To determine if infection is the cause of the pneumonitis the physician may also need to perform:  

  • a bronchoscopy (a visual inspection of the inside of the lungs)
  • a lung biopsy (examination of a tissue sample).

Treating pneumonitis

Treatment initially includes a course of antibiotics. If laboratory and other diagnostic tests show no proof of infection, then the diagnosis is likely lupus pneumonitis.

This non-infectious pneumonitis is treated with high doses of corticosteroids. Immunosuppressive drugs such as Imuran (azathioprine) may be added if the inflammation is not controlled with corticosteroids.

Chronic diffuse interstitial lung disease

Chronic diffuse (widespread) interstitial lung disease is relatively uncommon in people with SLE. Chronic interstitial lung disease scars the lung. This scarred tissue acts as a barrier to the oxygen that normally moves easily from the lung into the blood.

Besides lupus, there are other reasons for this condition. Correct identification of the cause is necessary in order to chose the proper treatment.

Symptoms of chronic diffuse interstitial lung disease

  • gradual onset of a chronic, dry cough
  • pleuritic-like chest pains
  • difficulty breathing during physical activity.

Diagnosing chronic diffuse interstitial lung disease

To determine the cause, special procedures are required, such as:

  • bronchoscopy
  • bronchoalveolar lavage
  • lung biopsy.

Treating chronic diffuse interstitial lung disease

Chronic lupus interstitial lung disease is primarily treated with corticosteroids, with varying results. In general, the lung function can be stabilized with treatment.

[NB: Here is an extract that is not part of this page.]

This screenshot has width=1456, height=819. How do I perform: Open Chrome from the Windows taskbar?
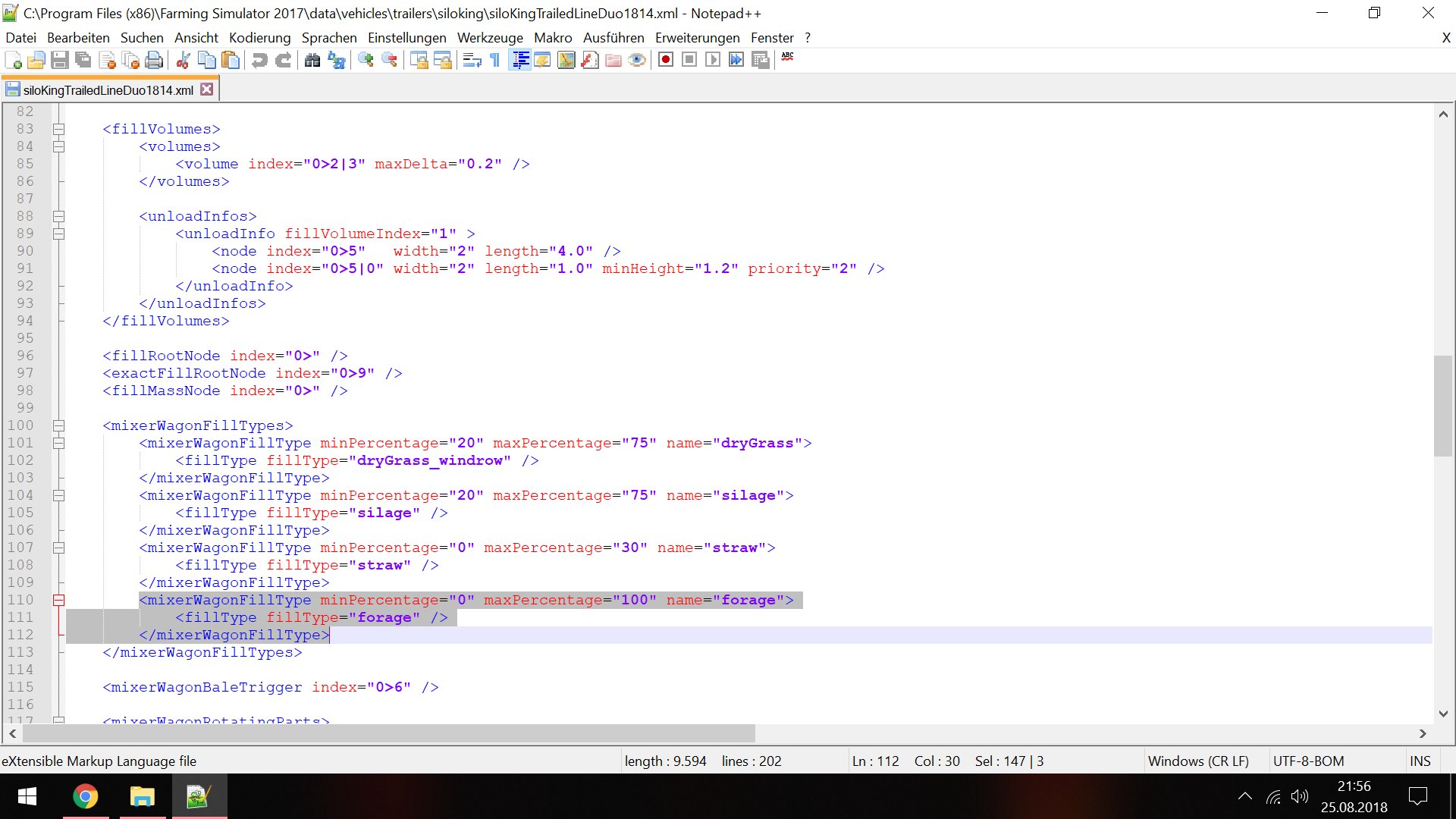86,796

The progression of chronic interstitial lung disease can be measured with several tests that assess disease activity and the person’s response to therapy. These include:

  • the pulmonary function test to assess the ability of the lungs to receive, hold, and use air
  • the oxygen saturation test to measure how readily oxygen moves through the lung and into the blood stream; oxygen saturation is usually reduced in chronic interstitial lung disease
  • high-resolution CT scans to look at the lung and chest structures. Pulmonary hypertensionOccasionally, people with lupus develop pulmonary hypertension or high blood pressure in the blood vessels within the lung. If severe, this can be life-threatening, and there tends to be little chance for improvement.Treating pulmonary hypertension

    There is no uniformly successful medical treatment for pulmonary hypertension. Heart-lung transplants may be an option for some people with pulmonary hypertension caused by SLE.

    Pulmonary emboli

    Pulmonary emboli are blood clots that block the pulmonary arteries.

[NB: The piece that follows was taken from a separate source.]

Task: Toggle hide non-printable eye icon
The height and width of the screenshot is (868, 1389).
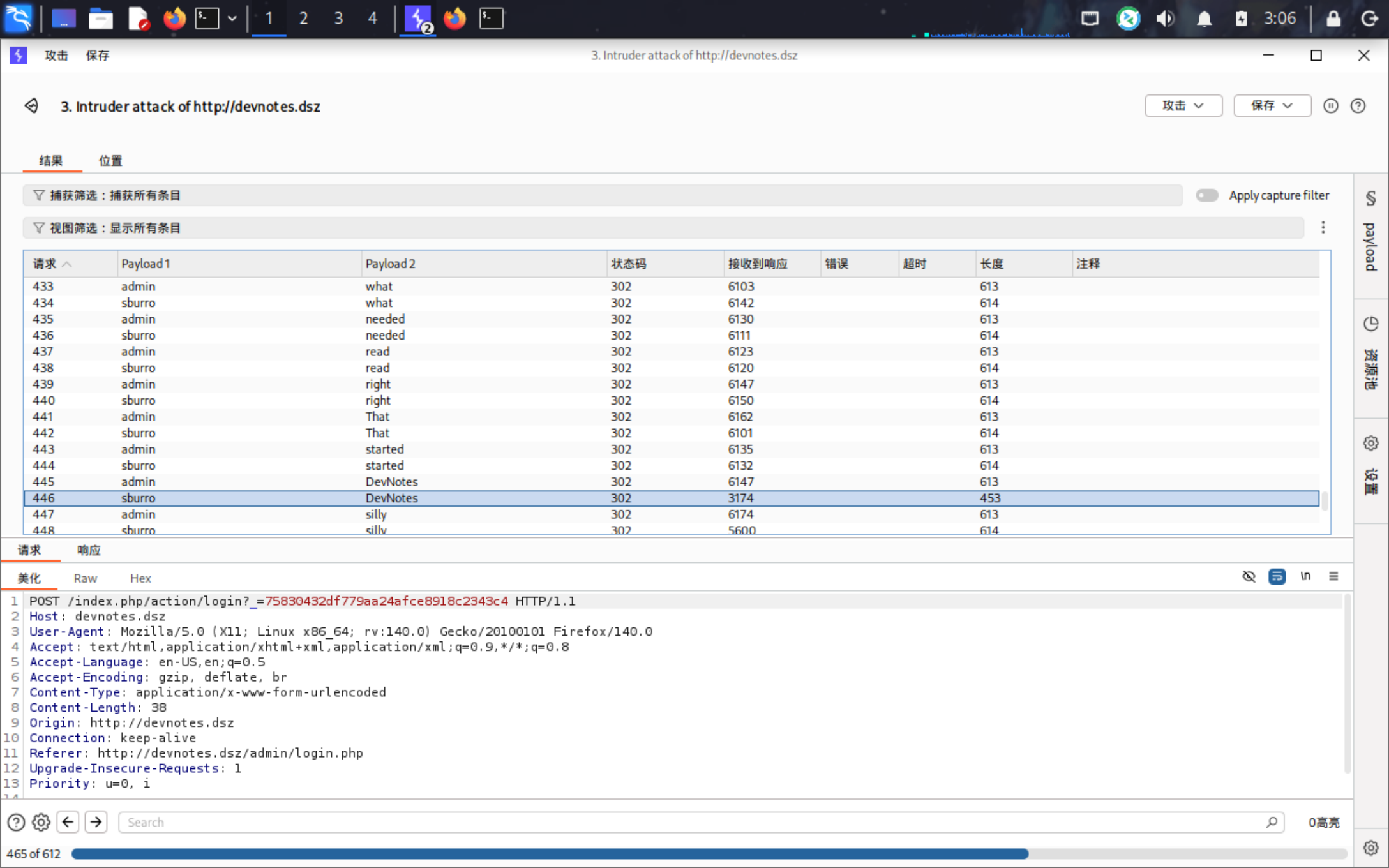Action: pyautogui.click(x=1249, y=576)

    Symptoms of pulmonary emboli

    • At first, the clots cause pleuritic (lung) pain and shortness of breath.
    • These clots can lead to abnormal oxygen exchange in the lung and even death.

    Diagnosing pulmonary emboli

    • ventilation-perfusion (breathing and blood flow) scans of the lung
    • angiography (dye injected into an artery)
    • an evaluation for thrombophlebitis (inflammation of a vein due to a blood clot)

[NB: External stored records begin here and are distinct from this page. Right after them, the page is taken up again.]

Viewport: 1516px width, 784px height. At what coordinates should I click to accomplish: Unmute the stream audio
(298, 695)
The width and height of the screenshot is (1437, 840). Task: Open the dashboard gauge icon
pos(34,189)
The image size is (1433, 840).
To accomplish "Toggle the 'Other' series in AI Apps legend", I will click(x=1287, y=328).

    Risk factors in lupus for pulmonary emboli

    • antiphospholipid antibodies
    • decreased blood levels of protein S
    • possible vascular damage
    • prolonged bed rest.

    Pulmonary hemorrhage

    Pulmonary hemorrhage, or bleeding into the lung, is a rare but potentially fatal complication of SLE.

    Symptoms of pulmonary hemorrhage

    • fevers
    • shortness of breath
    • a cough
    • blood-tinged sputum.

    Diagnosing pulmonary hemorrhage

    These symptoms are usually seen in the setting of multi-organ system involvement from SLE and a rapidly falling red blood count.

    Treating pulmonary hemorrhage

    Treatment usually includes high-dose corticosteroids with immunosuppressive agents. Aggressive supportive care is also crucial to maximize chance for recovery.


    The broad array of cardiopulmonary problems associated with SLE requires a close working relationship between patient and physician. Preventive measures to reduce the number of flares and rapid evaluation of new or changing symptoms is crucial to minimize long-term problems. Treatment is always individualized to the type of heart and/or lung involvement. Ongoing medical supervision is essential to optimize therapy and prevent long-term side effects.